中級ホテルの部類ですが、そこはインド。日本の感覚で言うならばこれでもかと言うくらいサビれてるように見えます。

 

リキシャーワラー曰く、「ここのレストランは信頼できるから、ここのレストランならお腹壊さないから」とおすすめされました。

 

言われた通りに、夕食をホテルのレストランで済まし、日記を書いて就寝。

リキシャーとは三輪車の荷台を人が乗れるようにした交通手段。日本語の人力車からリキシャ。エンジンのついてるものをオートリクシャーと言い、運転手をリキシャワラー(Worker)などと呼びます。

 

そして洗礼の時は訪れました。

 

夜中に目を覚ましたら、ひどい体調で、ほぼ一晩中トイレで過ごしました。

 

原因は解らないのですが、勝手な推測ではおそらく昨夜の夕食時に頼んで飲んだビール・・・のグラスを飲む前に拭くのを忘れたこと。

 

なんとなくビールの味というか、グラスから漂う臭み?のようなものを頭の片隅で感じながら飲んでいたんですよね。
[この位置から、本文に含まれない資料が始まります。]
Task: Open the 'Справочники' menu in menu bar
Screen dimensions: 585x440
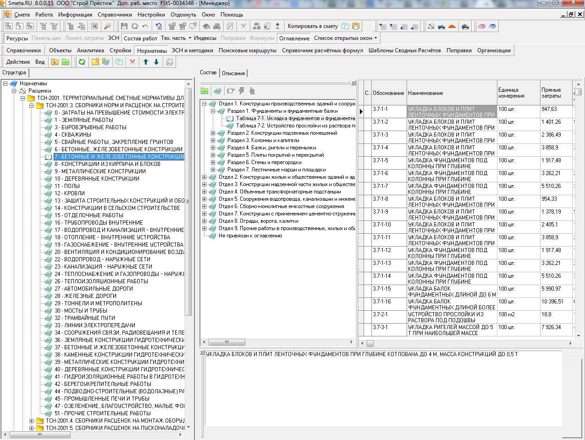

ビールは瓶ビールで蓋がされていたので、多分ビール本体じゃない。(と思うのですが、インドはどこまでも信じられない。)

 

意識するほどでもなく、無意識の範疇で感じていたなんとなくの違和感。
こういう経験、その後にも何度も経験ありますが、動物的本能なんでしょうか、身体は気付いているんですよね。

 

朝になっても体調は改善されず、歩くのもやっと。

 

その日の予定は諦めて、どこかで休まなければ・・・
でも、夜には駅に戻ってバラナシ行きの寝台列車に乗らなければ。

 

一人旅は自由でいいのですが、トラブルも全て一人で抱えなければいけません。

 

病院に行くべきだったのかもしれませんが、そこは若気の男の無謀さといいますか、体力への変な自信と考えの浅はかなところ。

 

なぜか、なんとしても夜の寝台列車に乗ることを最重要と決めつけ、体調ダウンで乗り遅れないためにも駅で寝転んで待ってやろうと考えたのです。旅の予定を狂わしたくなかったことと、寝台列車に乗り込んでしまえばしばらくは車内で休めて回復するだろうとの算段だったのだろうと思います。

 

インドの駅では、駅構内の日陰と、石造りのひんやりを求めて、列車を待つ人々以外にもたくさんの人が石床に座り込んでいます。地元の人、物売りの人、家族旅行の人、外国人旅行者、浮浪者、野良犬。ごちゃごちゃに休んでいます。

インドの駅周辺はとにかく密。そして人々の圧。

なんとか無理して駅までリキシャーで向かい、そのごちゃごちゃの中に混ざって休む。

たまにくる限界のサインで手洗いに向かう時には、70Lのバックパックが自分を押し潰すんじゃないかと思うほどに重く感じられ、本当に死ぬかもしれないと思いました。

 

そうして丸一日、駅構内の隅っこで荷物を守り抱えながら、苦痛に堪えて待ちました。

 

インドの列車が予定通りに到着するわけもなく、夜遅く翌日になってから数時間遅れの列車に無事に乗り込むことができました。

 

もちろんこれで終わりではなく、列車内でもトイレに行き、全て、身体の中のもの全てを出し尽くすまで続いて行きました。

 

なるほどこれがインドの洗礼かと、全て洗いざらい出し尽くし、辛いのにキレイさっぱりインドに洗われたような気持ちに・・・2等寝台列車の寝心地なんか気にするわけもない折りたたみの板ベッドの上で思ったのか、その時は思う余裕はなかったのか・・・。

 

そんな私を乗せて列車は走ります。次の目的地はバラナシ。

 

バラナシはヒンドゥー教最大の聖地で、ガンジス川で沐浴して身を清めるところ。

そこで沐浴するよりも先に、有難いインドの洗礼を受けてしまったのでした。